Clarks Hill Bassin’ in November Centers Around The Bait

Jon Hair with Greenfish Tackle says fall is a fun time to catch largemouth, and spots, on top.

Brad Gill | November 3, 2014

Clarks Hill largemouth are a different breed. I was there a couple of weeks ago with Jon Hair, a regular on the tournament scene on this east Georgia reservoir, and we had a blast on an 85-degree afternoon catching topwater schoolies in 50 feet of water over hydrilla beds.

There was no difficulty when it came to hooking up. Just chunk a weightless Zoom Super Fluke as far as you can, and twitch it back. They’d crush it, too. It reminded me of when that type bite first exploded on Lanier for big spots. However, in Clarks Hill, we were catching mostly largemouth.

We never got a big bite, but Jon and I caught probably 20 fish in a half day. What a blast!

“This topwater bite is going to continue to be strong well into November, but the fish are going to move back into the creeks and ditches as they follow the bait. They are already starting to make that bigger push toward the backs of the creeks and pockets that hold a lot of hydrilla,” Jon reported on Oct. 22.

Jon competes in most of the bigger tournaments on Clarks Hill. Last month, he placed 10th in the Mr. Clarks Hill tournament. In 2010, Jon and his team partner Chris Rodwell won the Easter Seals tournament, and in 2008, Jon won the Clarks Hill Committee Top-Six.

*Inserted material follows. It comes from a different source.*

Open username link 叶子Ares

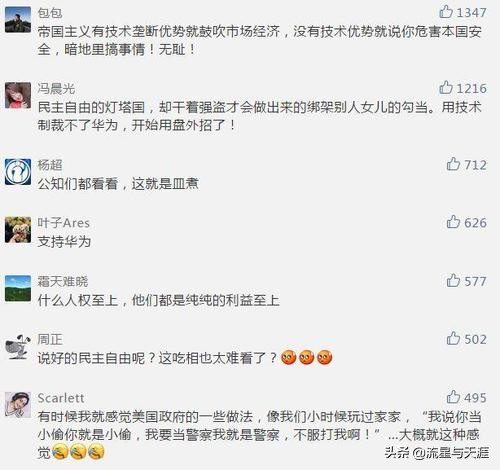pyautogui.click(x=63, y=223)
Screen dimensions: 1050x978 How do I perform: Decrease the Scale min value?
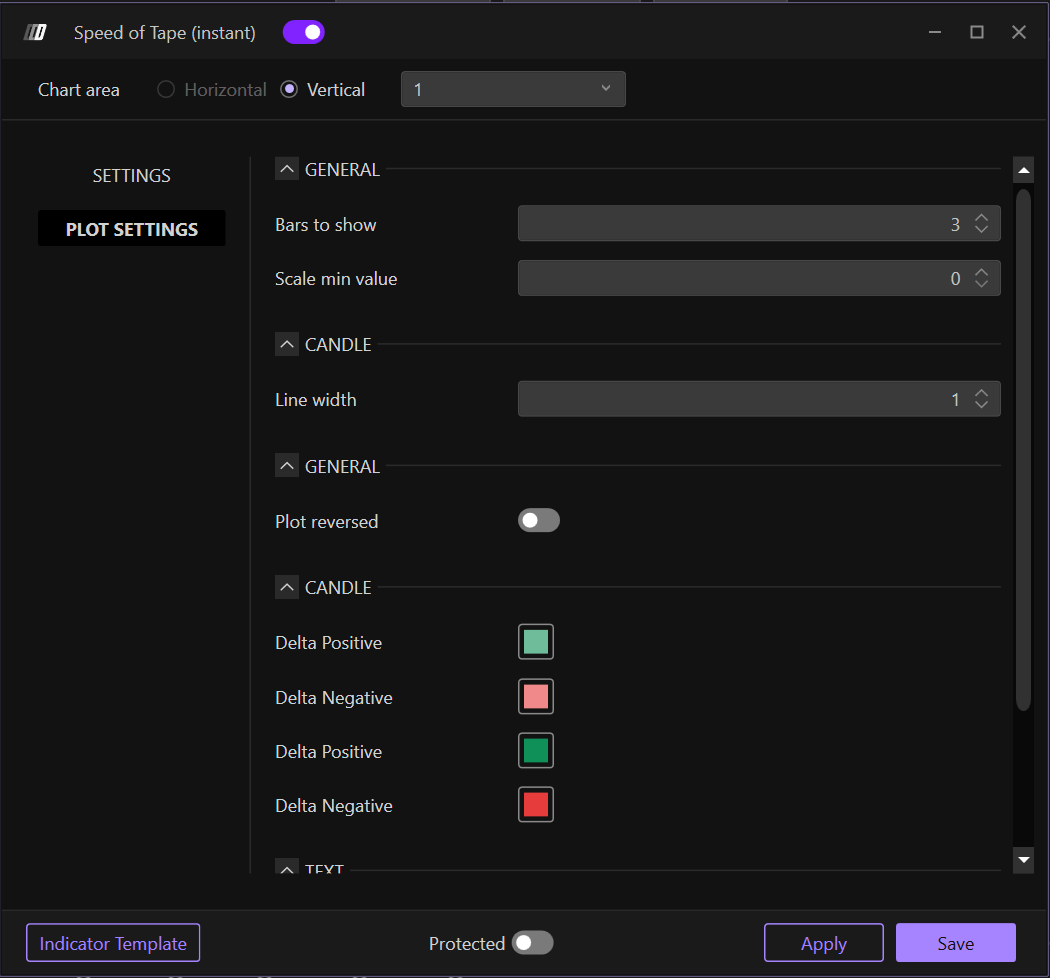(982, 285)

Jon owns The Tackle Shop in Martinez. He immediately wanted to share with me about several retired guys who show up daily to drink coffee and swap lies. Referred to as the “Geritol Gems” or the “Q-tips,” these older gentlemen help out with Jon’s other business, Greenfish Tackle. Jon co-owns this tackle business with Wil Hardy, and they are steadily sending out baits all over the country, with help from the “Q-tips,” of course.

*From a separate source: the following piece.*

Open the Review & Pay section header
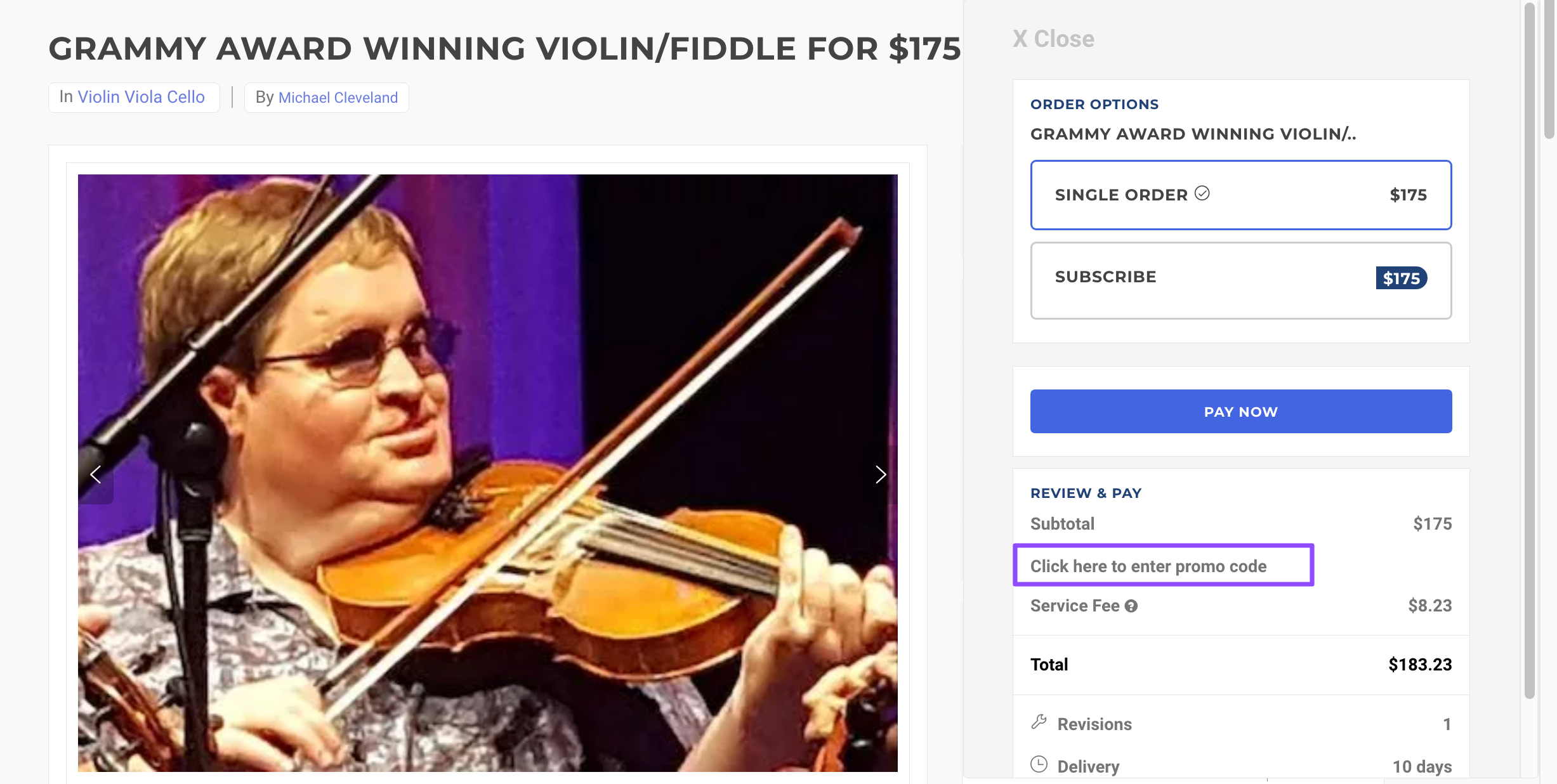Viewport: 1557px width, 784px height. pos(1086,493)
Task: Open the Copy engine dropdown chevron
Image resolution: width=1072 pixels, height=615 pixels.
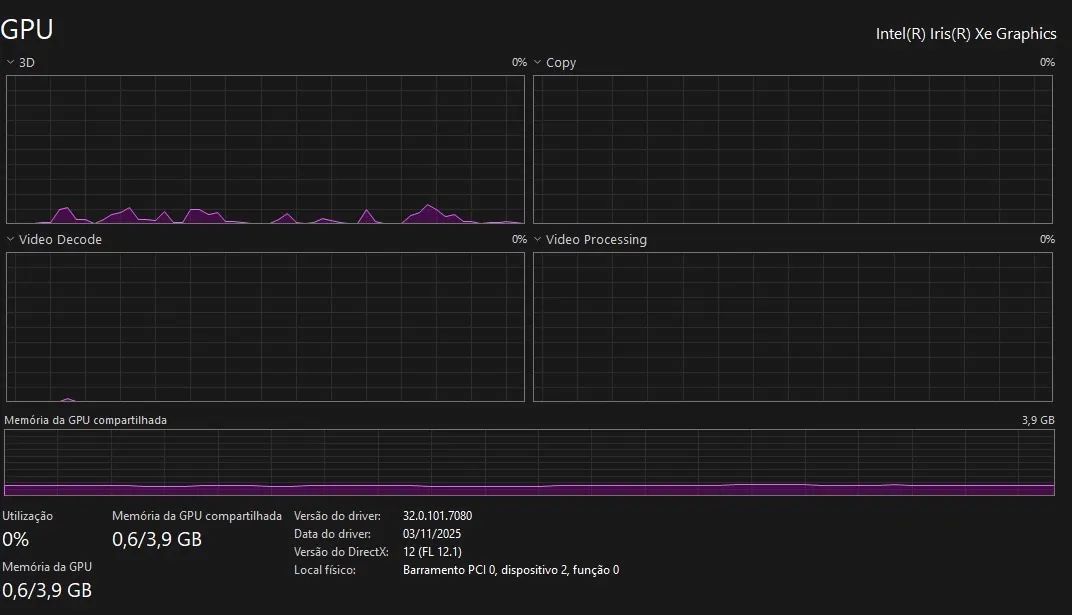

Jon says that catching November bass on Clarks Hill is all about keeping a close eye on the bait as it moves into the creek, ditches and pockets.

“Rick Clunn said if you want to learn the owl, you have to study the mouse,” said Jon. “I think as an angler, you need to learn the baitfish habits and patterns before you can start learning about the fish. If you learn them, they will teach you about the bass.”

Expect baitfish, and bass, to be located in areas of hydrilla in 1 to 15 feet of water this month.

“When the water starts to cool, the grass holds heat,” said Jon. “That’s one of the places the bait goes because it’s warmer water, and the bass will follow the bait.”

Jon said the southern half of the lake below the Hwy 378 bridge has a lot of hydrilla.

“It’s everywhere,” said Jon.

To the anglers who only fish Clarks Hill a time or two a year, it can be overwhelming to attack such a large body of water that has hydrilla in every pocket, creek and cove.

“Go in one major creek arm—like Keg, Cherokee or Shriver—and dissect it from there,” said Jon.

Jon said you’ll likely put some wear and tear on the trolling-motor batteries because with so much hydrilla, the bass simply aren’t in every patch you’re going fish.

“You just have to find the ones holding that bait,” said Jon. “You just got to go fishing, and when you find them, you’ll likely find a whole school.”

Jon’s favorite November baits for Clarks Hill bass around bait and hydrilla are outlined on pages 73-74.

At press time, the water was in the upper 60s, and Jon said to expect the turnover to start around Halloween as water temps fall to the low 60s.

Jon, 35, is married to a gal named Whitney, and they have two kids with a third on the way. He says without the support of his wife, kids and parents, he couldn’t be living the dream of owning a tackle shop, while trying to develop and grow a tackle business.